The Federal Trade Commission (FTC) and the Department of Justice, Antitrust Division (DOJ) announced a record-setting $5.6 million gun-jumping fine related to Verdun Oil Company II LLC's acquisition of EP Energy LLC. Although the parties agreed to divest certain operations pursuant to a 2022 consent decree to address competition issues, the current action did not allege new concerns about the post-closing effects of the transaction on competition. Instead, the sole issue raised in the DOJ's complaint is the manner in which the parties operated during the Hart-Scott-Rodino (HSR) waiting period and the interim period, between execution of the purchase agreement and closing.
The HSR Act requires that parties to transactions of a certain size submit notification and information to the FTC and the DOJ and observe an initial 30-day waiting period while the agencies review the transaction. Before the termination or expiration of the HSR waiting period, the parties are forbidden to shift beneficial ownership, control, risks, or benefits of the to-be-acquired business or assets to the acquirer.
The FTC alleged that, for a three-week period before the end of the HSR waiting period, EP allowed Verdun and an affiliate to assume operational and decision-making control over significant aspects of EP's day-to-day business operations. Further, the buyer received regular operational reports and had access to EP's competitively sensitive information (CSI) for approximately three months. The FTC pointed to, for example, contractual provisions that gave Verdun approval rights over EP's ongoing and planned crude oil development production activities and EP's ordinary-course expenditures exceeding $250,000.
Similar provisions are often included among interim covenants to protect the buyer's anticipated investment and to ensure the buyer's valuation remains valid through closing. According to the enforcement agencies, the buyer exercised control by forcing the target to change its business plans before the end of the HSR waiting period. The complaint quotes an email from the target to the buyer as evidence of the buyer's control over the target's operations: "Please confirm that you approve the … [s]hut down all currently planned fracs until after the close. [S]hutting down these fracs we have sold more oil than we will be able to deliver and [you] accept[] the contractual and reputational ramifications of not delivering these barrels." The agencies allege that the buyer "began actively supervising the target's well-design and planning activities," and even changed the target's site design plans and vendor-selection process.
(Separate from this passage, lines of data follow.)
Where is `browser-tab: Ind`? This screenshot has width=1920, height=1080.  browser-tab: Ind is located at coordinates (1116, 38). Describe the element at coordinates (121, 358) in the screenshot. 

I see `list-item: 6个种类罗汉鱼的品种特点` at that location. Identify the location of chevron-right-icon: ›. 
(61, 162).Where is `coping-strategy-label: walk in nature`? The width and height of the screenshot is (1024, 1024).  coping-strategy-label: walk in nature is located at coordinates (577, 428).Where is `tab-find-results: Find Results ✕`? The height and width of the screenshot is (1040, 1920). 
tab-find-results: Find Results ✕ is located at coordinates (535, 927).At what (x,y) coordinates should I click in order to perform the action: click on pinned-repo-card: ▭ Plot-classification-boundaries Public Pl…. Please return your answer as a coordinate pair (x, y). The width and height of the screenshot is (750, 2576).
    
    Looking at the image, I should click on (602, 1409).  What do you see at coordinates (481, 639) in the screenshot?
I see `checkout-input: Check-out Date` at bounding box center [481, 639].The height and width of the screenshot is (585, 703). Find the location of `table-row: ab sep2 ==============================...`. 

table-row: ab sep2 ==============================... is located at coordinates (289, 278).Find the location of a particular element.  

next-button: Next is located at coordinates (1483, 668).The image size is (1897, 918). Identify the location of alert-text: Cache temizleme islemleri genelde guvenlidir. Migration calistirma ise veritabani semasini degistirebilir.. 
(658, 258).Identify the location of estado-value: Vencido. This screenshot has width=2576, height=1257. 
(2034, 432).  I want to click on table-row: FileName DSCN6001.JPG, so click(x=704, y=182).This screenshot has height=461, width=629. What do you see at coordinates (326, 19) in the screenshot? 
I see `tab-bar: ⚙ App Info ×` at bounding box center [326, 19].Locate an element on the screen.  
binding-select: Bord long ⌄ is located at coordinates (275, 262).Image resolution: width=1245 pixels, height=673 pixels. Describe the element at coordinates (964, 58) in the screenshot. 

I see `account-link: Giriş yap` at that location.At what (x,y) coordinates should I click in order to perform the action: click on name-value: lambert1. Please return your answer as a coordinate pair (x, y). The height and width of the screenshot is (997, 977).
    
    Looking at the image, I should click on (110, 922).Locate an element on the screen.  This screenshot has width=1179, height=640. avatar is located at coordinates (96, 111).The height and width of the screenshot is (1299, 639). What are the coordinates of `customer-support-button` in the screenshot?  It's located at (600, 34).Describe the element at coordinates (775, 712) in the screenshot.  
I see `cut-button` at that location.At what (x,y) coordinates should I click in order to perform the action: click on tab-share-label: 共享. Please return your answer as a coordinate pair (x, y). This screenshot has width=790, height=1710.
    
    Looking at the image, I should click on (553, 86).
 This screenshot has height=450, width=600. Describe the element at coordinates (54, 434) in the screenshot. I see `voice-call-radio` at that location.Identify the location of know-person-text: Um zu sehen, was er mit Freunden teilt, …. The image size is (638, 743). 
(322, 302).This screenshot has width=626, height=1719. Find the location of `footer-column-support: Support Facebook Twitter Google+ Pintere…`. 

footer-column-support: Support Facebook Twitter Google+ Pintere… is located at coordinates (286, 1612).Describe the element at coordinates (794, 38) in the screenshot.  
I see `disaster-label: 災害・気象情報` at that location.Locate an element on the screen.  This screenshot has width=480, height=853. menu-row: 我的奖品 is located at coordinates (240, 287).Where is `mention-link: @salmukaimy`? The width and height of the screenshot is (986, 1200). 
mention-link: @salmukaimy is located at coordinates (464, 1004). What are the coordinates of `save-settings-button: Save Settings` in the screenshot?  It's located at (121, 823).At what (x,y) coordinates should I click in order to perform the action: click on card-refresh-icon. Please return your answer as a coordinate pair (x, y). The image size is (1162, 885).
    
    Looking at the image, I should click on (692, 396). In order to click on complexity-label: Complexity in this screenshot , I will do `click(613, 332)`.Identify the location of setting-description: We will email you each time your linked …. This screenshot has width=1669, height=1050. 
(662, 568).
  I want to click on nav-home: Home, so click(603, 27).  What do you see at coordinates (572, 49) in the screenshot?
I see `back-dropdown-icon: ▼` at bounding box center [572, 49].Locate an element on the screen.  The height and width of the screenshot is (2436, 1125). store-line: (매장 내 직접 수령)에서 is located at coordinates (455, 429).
The parties' employees allegedly coordinated on pricing for certain customers, and neither party allegedly attempted to restrict access to CSI.
The crux of the agencies' concern is that the parties allegedly disregarded their strategic and operational separateness. This action serves as a reminder that the HSR waiting period is mandatory, the parties must limit disclosure of CSI to only what is essential for valuation, due diligence, and integration planning. Most importantly, the buyer may not control the operations of the target, particularly when the target is an actual or potential competitor.